Biological aggregation driven by social and environmental factors: A nonlocal model and its degenerate Cahn-Hilliard approximation

TL;DR

This paper derives a local degenerate Cahn-Hilliard model from a nonlocal aggregation model to analyze biological group formations and explores how external food sources influence population density peaks.

Contribution

It introduces a simplified, well-posed local model that captures key features of nonlocal aggregation dynamics and examines control strategies using external potentials.

Findings

Energy minimizers of the local model resemble those of the nonlocal model.

Periodic food sources can reduce peak population density.

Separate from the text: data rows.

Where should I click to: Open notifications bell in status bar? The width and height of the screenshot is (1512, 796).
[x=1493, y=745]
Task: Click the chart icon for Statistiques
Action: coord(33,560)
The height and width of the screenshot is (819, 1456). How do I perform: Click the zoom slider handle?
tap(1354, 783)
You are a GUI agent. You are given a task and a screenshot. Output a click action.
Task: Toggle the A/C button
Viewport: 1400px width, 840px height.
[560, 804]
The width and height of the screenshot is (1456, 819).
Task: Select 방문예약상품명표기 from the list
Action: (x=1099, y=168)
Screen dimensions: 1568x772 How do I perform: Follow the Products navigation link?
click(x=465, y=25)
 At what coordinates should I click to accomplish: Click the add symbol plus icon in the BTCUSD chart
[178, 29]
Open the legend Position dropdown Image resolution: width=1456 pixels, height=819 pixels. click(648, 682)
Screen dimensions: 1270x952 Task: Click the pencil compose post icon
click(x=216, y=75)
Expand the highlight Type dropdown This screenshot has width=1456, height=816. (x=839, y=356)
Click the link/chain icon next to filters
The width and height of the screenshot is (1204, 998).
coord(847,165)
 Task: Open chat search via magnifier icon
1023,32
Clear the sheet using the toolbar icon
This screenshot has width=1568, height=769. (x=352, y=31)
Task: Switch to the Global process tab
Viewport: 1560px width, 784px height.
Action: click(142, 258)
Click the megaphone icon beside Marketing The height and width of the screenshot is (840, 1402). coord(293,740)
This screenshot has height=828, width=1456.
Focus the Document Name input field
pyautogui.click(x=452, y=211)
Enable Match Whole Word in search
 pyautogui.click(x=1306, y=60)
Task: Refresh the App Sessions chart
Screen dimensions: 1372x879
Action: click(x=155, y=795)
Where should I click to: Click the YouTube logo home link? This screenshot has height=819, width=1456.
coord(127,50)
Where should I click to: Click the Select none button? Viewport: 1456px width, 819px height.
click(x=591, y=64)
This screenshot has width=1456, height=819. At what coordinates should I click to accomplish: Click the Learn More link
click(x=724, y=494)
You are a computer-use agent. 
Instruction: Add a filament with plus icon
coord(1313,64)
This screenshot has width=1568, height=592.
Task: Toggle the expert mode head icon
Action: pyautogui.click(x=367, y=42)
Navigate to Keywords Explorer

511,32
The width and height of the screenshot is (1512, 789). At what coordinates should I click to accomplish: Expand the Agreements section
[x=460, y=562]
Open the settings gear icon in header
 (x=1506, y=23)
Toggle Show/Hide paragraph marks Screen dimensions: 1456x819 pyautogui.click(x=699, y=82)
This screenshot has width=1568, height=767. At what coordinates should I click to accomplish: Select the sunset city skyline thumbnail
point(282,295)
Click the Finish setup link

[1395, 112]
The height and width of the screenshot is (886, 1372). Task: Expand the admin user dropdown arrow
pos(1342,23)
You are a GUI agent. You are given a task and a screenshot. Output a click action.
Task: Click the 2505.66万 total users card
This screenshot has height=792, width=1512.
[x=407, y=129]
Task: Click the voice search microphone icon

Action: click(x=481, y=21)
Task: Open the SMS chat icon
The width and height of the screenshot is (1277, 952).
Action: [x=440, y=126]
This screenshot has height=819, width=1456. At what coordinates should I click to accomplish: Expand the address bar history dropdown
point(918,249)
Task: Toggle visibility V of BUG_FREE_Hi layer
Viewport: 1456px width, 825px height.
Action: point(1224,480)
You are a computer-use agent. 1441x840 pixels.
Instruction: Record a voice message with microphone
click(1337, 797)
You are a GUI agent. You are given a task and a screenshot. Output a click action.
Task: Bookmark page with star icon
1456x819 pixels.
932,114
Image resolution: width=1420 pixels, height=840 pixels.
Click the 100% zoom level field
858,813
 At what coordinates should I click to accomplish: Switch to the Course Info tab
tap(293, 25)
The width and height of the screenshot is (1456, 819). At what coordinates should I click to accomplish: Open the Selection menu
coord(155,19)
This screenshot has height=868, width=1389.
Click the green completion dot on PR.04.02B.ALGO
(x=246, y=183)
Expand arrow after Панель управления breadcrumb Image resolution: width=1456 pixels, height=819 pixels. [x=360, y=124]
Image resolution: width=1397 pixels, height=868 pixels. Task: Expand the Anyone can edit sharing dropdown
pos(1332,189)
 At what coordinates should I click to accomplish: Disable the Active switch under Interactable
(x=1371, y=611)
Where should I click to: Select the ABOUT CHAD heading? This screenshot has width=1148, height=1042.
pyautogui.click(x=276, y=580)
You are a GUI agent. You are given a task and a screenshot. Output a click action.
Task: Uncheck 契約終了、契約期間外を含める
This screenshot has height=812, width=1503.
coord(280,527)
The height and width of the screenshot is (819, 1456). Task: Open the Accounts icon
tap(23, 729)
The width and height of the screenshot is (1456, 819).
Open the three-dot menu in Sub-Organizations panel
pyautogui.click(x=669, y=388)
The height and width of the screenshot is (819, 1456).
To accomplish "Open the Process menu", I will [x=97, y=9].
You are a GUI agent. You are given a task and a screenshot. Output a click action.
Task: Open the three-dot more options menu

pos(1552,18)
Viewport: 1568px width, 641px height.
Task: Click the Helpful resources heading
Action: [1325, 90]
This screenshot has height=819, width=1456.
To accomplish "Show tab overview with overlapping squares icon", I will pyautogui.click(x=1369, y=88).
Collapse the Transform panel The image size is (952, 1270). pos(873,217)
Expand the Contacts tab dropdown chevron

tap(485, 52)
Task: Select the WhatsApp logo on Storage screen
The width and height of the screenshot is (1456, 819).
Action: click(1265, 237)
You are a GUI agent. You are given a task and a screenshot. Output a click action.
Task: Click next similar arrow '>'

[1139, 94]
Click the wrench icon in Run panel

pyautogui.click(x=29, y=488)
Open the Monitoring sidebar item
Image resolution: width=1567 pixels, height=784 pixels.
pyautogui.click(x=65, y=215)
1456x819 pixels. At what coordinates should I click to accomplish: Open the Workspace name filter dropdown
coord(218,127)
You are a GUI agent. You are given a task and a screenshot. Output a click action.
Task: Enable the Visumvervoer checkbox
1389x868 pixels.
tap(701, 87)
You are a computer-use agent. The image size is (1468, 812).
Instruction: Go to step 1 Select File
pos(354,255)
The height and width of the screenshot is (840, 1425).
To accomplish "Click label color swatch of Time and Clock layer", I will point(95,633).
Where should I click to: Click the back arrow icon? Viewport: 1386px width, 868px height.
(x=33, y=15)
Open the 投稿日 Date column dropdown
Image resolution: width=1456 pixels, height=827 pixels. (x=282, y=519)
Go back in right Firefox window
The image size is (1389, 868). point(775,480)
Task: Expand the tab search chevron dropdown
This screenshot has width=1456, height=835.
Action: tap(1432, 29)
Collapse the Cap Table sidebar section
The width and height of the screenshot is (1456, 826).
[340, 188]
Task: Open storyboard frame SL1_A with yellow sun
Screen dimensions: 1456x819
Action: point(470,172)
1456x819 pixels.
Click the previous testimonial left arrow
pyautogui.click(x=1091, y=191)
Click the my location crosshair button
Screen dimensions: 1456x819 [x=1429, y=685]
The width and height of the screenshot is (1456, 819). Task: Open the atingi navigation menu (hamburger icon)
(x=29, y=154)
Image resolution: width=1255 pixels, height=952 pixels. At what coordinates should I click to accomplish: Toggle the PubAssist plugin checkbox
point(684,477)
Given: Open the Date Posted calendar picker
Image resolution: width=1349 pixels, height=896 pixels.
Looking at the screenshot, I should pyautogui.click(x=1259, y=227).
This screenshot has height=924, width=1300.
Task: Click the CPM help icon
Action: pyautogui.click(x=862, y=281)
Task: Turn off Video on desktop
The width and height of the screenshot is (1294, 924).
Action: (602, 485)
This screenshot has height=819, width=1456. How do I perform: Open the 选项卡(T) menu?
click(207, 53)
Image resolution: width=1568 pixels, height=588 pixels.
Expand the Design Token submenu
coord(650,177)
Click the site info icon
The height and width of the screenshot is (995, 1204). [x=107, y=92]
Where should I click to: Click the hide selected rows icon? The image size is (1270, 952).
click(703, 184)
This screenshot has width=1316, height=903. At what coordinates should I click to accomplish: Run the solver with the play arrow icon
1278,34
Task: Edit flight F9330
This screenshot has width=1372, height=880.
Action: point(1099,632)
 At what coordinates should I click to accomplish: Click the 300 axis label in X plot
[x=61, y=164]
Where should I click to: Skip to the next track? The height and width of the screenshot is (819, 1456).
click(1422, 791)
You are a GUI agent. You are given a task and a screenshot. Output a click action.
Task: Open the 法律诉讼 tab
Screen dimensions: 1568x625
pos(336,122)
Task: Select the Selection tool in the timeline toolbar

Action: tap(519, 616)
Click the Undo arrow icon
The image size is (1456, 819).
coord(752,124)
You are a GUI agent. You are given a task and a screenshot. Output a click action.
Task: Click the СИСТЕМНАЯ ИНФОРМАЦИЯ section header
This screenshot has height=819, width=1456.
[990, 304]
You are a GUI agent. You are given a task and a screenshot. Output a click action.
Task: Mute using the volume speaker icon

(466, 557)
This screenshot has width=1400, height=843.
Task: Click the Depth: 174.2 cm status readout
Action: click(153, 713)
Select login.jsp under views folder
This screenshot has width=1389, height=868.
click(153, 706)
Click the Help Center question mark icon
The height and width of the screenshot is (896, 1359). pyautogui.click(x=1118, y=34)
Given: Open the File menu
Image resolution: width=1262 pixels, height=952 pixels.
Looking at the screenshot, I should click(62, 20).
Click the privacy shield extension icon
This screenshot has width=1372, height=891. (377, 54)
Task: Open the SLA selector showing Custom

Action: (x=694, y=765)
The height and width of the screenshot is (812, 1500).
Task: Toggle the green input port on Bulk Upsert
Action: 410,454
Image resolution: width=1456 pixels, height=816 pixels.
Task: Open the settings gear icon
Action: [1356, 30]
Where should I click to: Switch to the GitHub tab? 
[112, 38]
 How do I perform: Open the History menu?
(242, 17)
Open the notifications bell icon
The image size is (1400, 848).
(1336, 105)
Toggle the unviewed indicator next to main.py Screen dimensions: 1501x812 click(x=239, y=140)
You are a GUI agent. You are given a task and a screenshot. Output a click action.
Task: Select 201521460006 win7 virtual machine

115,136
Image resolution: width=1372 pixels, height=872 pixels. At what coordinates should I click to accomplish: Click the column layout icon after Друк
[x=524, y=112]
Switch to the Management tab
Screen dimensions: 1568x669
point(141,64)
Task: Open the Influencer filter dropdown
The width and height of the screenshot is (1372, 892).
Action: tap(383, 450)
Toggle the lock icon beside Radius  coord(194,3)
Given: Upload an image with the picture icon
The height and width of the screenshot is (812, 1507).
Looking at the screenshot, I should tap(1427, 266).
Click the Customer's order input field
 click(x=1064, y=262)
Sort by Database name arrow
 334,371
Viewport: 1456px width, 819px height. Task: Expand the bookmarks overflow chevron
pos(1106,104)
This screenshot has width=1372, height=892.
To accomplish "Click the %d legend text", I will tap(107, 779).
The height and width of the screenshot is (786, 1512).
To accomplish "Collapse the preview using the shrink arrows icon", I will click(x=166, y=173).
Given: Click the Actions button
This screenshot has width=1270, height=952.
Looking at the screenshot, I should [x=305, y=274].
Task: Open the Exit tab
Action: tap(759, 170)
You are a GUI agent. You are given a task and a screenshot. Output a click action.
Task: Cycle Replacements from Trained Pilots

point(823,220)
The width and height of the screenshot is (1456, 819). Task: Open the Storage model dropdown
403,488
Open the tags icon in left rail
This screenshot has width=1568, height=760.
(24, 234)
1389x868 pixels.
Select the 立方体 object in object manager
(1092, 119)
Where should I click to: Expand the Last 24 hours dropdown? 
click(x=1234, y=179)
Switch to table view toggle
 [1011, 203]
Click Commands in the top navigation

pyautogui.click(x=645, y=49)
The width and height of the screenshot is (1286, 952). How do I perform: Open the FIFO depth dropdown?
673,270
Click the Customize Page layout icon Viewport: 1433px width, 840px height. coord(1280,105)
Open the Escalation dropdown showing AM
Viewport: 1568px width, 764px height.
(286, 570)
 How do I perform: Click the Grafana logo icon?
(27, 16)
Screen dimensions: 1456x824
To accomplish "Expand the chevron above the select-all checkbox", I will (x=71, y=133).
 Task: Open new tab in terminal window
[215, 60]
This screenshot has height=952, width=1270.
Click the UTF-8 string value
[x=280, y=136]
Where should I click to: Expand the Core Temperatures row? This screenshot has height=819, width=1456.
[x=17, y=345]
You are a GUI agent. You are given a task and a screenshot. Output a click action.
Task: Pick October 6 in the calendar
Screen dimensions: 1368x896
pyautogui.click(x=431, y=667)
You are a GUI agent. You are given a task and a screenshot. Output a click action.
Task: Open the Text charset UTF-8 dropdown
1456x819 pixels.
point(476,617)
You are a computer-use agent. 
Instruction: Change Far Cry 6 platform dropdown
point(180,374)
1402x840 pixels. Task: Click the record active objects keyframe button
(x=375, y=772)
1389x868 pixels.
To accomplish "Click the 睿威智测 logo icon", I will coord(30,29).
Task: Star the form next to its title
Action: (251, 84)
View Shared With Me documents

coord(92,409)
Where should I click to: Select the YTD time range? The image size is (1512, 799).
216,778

Random food distributions may increase peak density.

Abstract

Biological aggregations such as insect swarms and bird flocks may arise from a combination of social interactions and environmental cues. We focus on nonlocal continuum equations, which are often used to model aggregations, and yet which pose significant analytical and computational challenges. Beginning with a particular nonlocal aggregation model [Topaz et al., Bull. Math. Bio., 2006], we derive the minimal well-posed long-wave approximation, which is a degenerate Cahn-Hilliard equation. Energy minimizers of this reduced, local model retain many salient features of those of the nonlocal model, especially for large populations and away from an aggregation's boundaries. Using the Cahn-Hilliard model as a testbed, we investigate the degree to which an external potential modeling food sources can be used to suppress peak population density, which is essential for controlling locust outbreaks. A random distribution of food sources tends to increase peak density above its intrinsic value, while a periodic pattern of food sources can decrease it.